A Brief Summary*: One of Ours is tells the story of the life of Claude Wheeler, a Nebraska native around the turn of the 20th century. The son of a successful farmer and an intensely pious mother, he is guaranteed a comfortable livelihood. Nevertheless, Wheeler views himself as a victim of his father’s success and his own inexplicable malaise. Claude is unlucky at school, unlucky in love, and finally tries his luck overseas by joining the Army during World War I.
Fun Fact: The character of Claude is partially based on Cather’s cousin, Grosvenor Cather – what a name!
Setting: Nebraska and France
Time Period: Approximately 1900 – 1915
Review: This book is basically divided into two halves, Claude’s “disappointing” life in Nebraska and his life as a soldier in France during WWI. The first half was beautiful and you could just tell that Cather was writing something that she really knew and loved. It wasn’t a surprise to find that out that she drew from personal experiences, living on a farm in Nebraska when World War I broke out. Claude is a dis-satisfied dreamer, who thinks that there must be more to life out there than what he knows and what is expected of him. His head is in the clouds, and he has such sweet, big hopes for his life. The second half of the book was another creature altogether. I had a hard time reconciling the Claude in the first half with the Claude in the second, although there were some brief moments when he shone through.
“He is convinced that the people who might mean something to him will always misjudge him and pass him by.

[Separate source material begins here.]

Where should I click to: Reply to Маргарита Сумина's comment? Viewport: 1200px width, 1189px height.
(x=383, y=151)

He is not so much afraid of loneliness as he is of accepting cheap substitutes; of making excuses to himself for a teacher who flatters him, of waking up some morning to find himself admiring a girl merely because she is accessible. He has a dread of easy compromises, and he is terribly afraid of being fooled.”

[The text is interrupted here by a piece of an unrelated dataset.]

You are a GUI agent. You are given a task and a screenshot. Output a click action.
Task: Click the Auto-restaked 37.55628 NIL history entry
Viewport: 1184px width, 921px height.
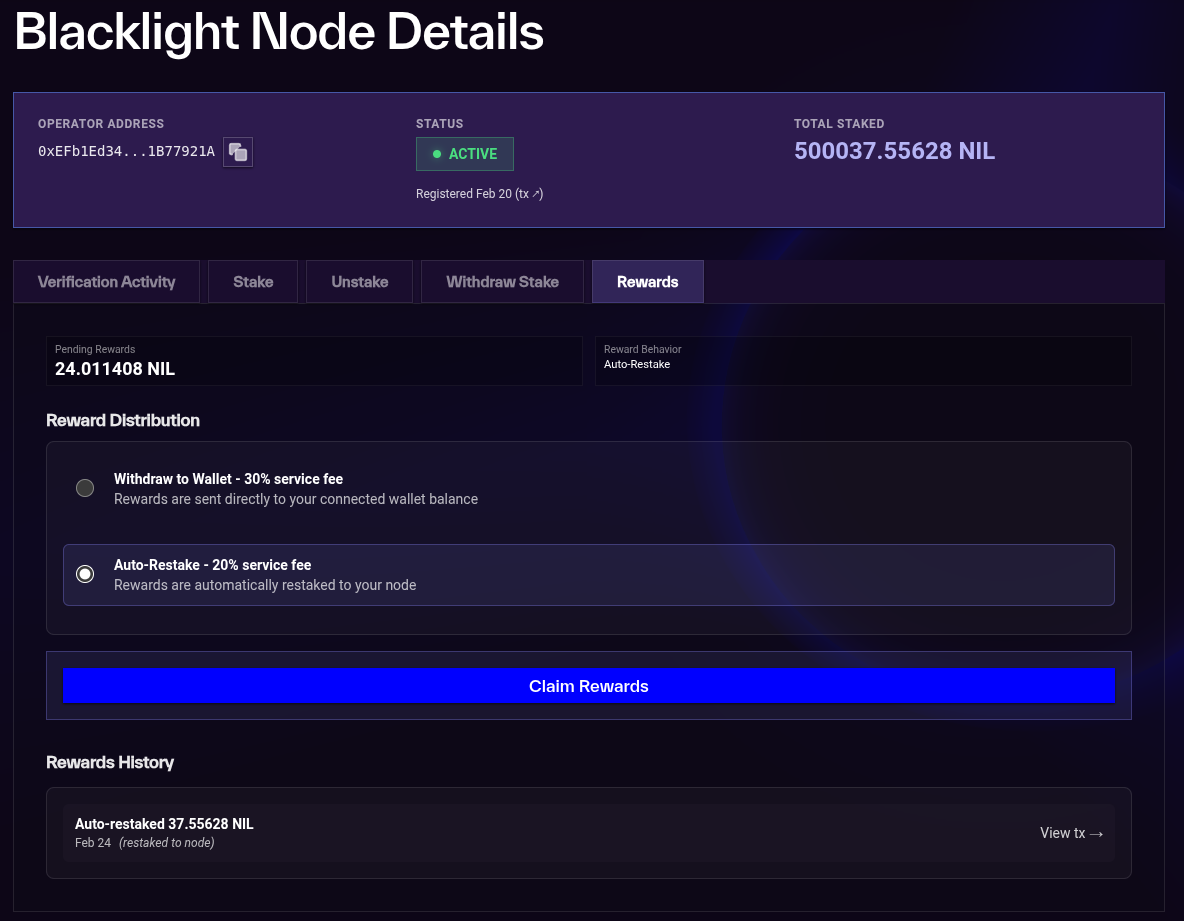click(x=400, y=833)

The problem with the second half, to me, is that I didn’t know how to read the book. I don’t think it’s by any means a “war story” in the way that Hemingway writes “war stories”. Cather tries to show how the war energized and inspired just one person, Claude. We see his first time on a boat, seeing the ocean, in a cathedral, drinking champagne. However, Claude sees really brutal and terrible things, and it doesn’t seem to faze him in the slightest. I didn’t think this was true to the character of Claude, and I thought that using war as an enlightening, exhilarating experience was a little naive and, honestly, a little unkind. I would have been interested in Claude and his life without some sort of catalyst like this. I understand why the Pulitzer jury called this novel imperfect, and yet, I really enjoyed this book. I would definitely read more by Cather, but maybe would prefer to read stories that take place in America, instead of during WWI in Paris.
I’d recommend this book to people who loved reading Laura Ingalls Wilder as a child and wanted to read more about life on the prairies, people who often feel like they are still waiting for their lives to begin, or, this might be a nice companion while traveling in Europe for the first time (preferably by boat and train).